Tarafsız bir merkezden bu sürecin yürütülmesi gerektiğini ifade eden Psikiyatr Doktor Ayhan Akcan, ”Emniyet çalışanlarına her yıl en az bir defa psikolojik destek alma zorunluluğu getirilmeli” diyor.
”Türkiye’de polislik mesleği sosyo ekonomik seviyesi düşük grubun tercih ettiği bir durum. Onun için de aile içinde bu durum saklanıyor, yüz kızartıcı olarak görülüyor. Mesleğim elimden mi alınır kaygısı yaşanıyor. Polislerde intihar nedenlerinin başında sosyal nedenler geliyor. Mesainin sonu belli değil, bayram seyran yok.
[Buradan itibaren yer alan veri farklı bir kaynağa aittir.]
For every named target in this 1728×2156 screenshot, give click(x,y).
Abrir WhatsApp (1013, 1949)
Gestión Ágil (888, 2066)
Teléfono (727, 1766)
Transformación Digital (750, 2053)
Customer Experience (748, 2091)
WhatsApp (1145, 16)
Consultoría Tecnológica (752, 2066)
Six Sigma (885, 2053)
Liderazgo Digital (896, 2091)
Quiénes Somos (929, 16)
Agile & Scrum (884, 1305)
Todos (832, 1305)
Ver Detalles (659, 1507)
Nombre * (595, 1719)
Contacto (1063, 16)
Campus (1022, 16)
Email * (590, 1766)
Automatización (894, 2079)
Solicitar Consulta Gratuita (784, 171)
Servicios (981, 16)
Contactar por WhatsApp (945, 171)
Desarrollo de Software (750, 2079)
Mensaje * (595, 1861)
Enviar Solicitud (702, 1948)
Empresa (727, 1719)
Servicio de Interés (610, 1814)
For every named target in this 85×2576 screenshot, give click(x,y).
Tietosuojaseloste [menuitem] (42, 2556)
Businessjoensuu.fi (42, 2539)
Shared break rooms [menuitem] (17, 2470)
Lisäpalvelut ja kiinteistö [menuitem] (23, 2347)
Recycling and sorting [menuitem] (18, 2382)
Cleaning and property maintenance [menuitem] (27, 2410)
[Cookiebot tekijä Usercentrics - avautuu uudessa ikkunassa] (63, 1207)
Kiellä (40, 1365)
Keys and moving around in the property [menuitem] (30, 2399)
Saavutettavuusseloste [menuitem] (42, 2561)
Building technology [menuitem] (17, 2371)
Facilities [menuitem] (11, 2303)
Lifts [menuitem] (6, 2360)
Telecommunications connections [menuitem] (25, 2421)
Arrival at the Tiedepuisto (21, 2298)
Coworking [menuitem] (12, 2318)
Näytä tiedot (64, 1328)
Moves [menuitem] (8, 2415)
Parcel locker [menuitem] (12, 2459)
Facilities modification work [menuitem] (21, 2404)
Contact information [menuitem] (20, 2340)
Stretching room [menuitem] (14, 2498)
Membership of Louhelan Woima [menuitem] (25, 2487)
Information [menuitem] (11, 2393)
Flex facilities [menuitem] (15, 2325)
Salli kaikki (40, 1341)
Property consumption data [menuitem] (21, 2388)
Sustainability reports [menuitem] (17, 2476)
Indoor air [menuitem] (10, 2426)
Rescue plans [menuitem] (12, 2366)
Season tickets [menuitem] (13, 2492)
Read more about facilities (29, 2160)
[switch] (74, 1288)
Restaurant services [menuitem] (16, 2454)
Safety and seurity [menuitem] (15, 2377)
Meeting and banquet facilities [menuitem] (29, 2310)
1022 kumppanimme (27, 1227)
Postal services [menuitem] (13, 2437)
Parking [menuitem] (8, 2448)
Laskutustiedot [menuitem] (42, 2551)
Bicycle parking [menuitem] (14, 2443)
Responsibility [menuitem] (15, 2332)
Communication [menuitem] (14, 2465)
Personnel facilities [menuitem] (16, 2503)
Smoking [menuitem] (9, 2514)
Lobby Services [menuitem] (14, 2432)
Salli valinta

Bu bir sorun. Eğer eşi idare edemezse çok ciddi boşanmalar, sonuçlar oluyor.
Polis intiharları ile ilgili CHP’den önerge
CHP İstanbul Milletvekili Mahmut Tanal polis intiharlarının araştırılması için Meclis Başkanlığı’na önerge sunmuştu.
Son bir ayda 20 polisin intihar ettiğine dikkat çeken Tanal’ın önerge gerekçesinde amir baskısına, pandeminin polislere getirdiği iş yükü ve strese, özlük hakları ve maaş konusundaki haksızlıklara, kumanyaların yetersiz ve sağlıksız olmasına, tayin, terfi, atama ve görevlendirmelerle ilgili sorunlara vurgu yapıldı.